The crowds clear the plaza after hours of standing in a scaling sun.
They all seem weary and starved, charmed masses wondering how things could change so quickly – and how a tiny bit of lead can end a dream, leaving red blots on hard pavement when their dreamer once stood.
He was their lucky charm, the charm melting on their tip of their tongues, a sweet sound mingling with their chants of support, turned bitter with the after taste of despite.
Their face float passed me, dozens – no hundreds of faces – a thong of disappointment.
I know how they feel, each having gone from being part of something to being part of nothing – alone.
I have always been alone. I have always been a nobody.
Now I am a some body holding warm metal between my thighs and smelling the sweet scent of expired gunpowder in my nostrils.
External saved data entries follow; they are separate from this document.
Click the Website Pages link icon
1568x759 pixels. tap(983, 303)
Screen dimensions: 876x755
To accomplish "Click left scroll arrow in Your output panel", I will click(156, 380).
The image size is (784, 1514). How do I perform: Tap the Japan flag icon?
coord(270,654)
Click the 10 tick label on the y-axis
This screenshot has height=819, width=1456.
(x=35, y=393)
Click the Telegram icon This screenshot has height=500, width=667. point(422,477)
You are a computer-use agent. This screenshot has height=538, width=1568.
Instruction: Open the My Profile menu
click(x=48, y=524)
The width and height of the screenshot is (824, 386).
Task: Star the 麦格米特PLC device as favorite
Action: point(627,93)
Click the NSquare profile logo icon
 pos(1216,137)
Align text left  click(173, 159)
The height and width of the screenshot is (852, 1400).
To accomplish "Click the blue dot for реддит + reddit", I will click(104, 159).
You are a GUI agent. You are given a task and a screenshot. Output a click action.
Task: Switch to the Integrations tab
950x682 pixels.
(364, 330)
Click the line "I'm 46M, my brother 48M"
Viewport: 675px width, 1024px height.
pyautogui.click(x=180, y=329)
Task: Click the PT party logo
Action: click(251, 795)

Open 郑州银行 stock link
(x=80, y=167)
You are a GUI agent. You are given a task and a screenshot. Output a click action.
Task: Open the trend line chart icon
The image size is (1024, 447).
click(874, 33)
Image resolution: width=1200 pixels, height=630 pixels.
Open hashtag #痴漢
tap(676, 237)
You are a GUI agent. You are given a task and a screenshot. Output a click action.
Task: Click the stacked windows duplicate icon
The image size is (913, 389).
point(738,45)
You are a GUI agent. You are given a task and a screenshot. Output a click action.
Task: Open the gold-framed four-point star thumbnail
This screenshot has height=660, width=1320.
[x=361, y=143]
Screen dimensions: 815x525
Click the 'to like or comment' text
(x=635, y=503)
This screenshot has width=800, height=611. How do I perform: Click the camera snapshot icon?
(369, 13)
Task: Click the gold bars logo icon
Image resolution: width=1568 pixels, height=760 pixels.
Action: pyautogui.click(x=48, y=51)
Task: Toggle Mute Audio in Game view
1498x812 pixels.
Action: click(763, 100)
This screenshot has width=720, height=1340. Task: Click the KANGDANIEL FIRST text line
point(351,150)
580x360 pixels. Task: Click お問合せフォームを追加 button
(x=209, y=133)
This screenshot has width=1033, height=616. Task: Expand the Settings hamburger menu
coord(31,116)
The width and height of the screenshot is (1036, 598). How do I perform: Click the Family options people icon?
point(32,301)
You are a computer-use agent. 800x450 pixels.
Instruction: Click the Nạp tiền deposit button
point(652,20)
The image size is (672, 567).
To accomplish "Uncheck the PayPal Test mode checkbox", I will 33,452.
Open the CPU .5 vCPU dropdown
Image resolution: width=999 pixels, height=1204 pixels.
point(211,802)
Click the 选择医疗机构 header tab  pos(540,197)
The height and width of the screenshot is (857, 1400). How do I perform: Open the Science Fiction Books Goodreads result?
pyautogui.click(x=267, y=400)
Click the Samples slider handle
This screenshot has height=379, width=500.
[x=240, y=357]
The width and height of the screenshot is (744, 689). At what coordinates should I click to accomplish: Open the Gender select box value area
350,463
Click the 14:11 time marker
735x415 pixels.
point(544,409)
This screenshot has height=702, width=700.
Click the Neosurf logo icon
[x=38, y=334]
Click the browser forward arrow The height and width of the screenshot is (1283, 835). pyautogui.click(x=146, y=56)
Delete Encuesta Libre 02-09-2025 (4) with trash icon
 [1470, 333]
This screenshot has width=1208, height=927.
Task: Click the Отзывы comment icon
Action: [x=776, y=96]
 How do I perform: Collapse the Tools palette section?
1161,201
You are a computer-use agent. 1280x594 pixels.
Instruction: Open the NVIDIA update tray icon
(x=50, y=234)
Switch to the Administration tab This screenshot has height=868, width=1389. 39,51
I didn’t come expecting much, but hoping for a moment when no one stood between me and him, and when that moment came, I almost blew it, my hands shaking as I lifted the gun, my finger freezing on the trigger as if deep down inside of me there was another me saying I shouldn’t do it, but I did.
It all happened so fast it was as if it didn’t happen, a flash and boom, and then silence, my hand falling to my side and nobody noticed.
They still don’t notice.
Silent, shocked, tearless fools parading passed me with slumped shoulders, their lives and hopes shattered as if each is made of China.
I am shattered, too, but in a different way, as if I have spent my life inside a jar and have finally blasted my way out, sitting here, waiting to see what happens, and for some message from inside or outside as to what I am supposed to do next.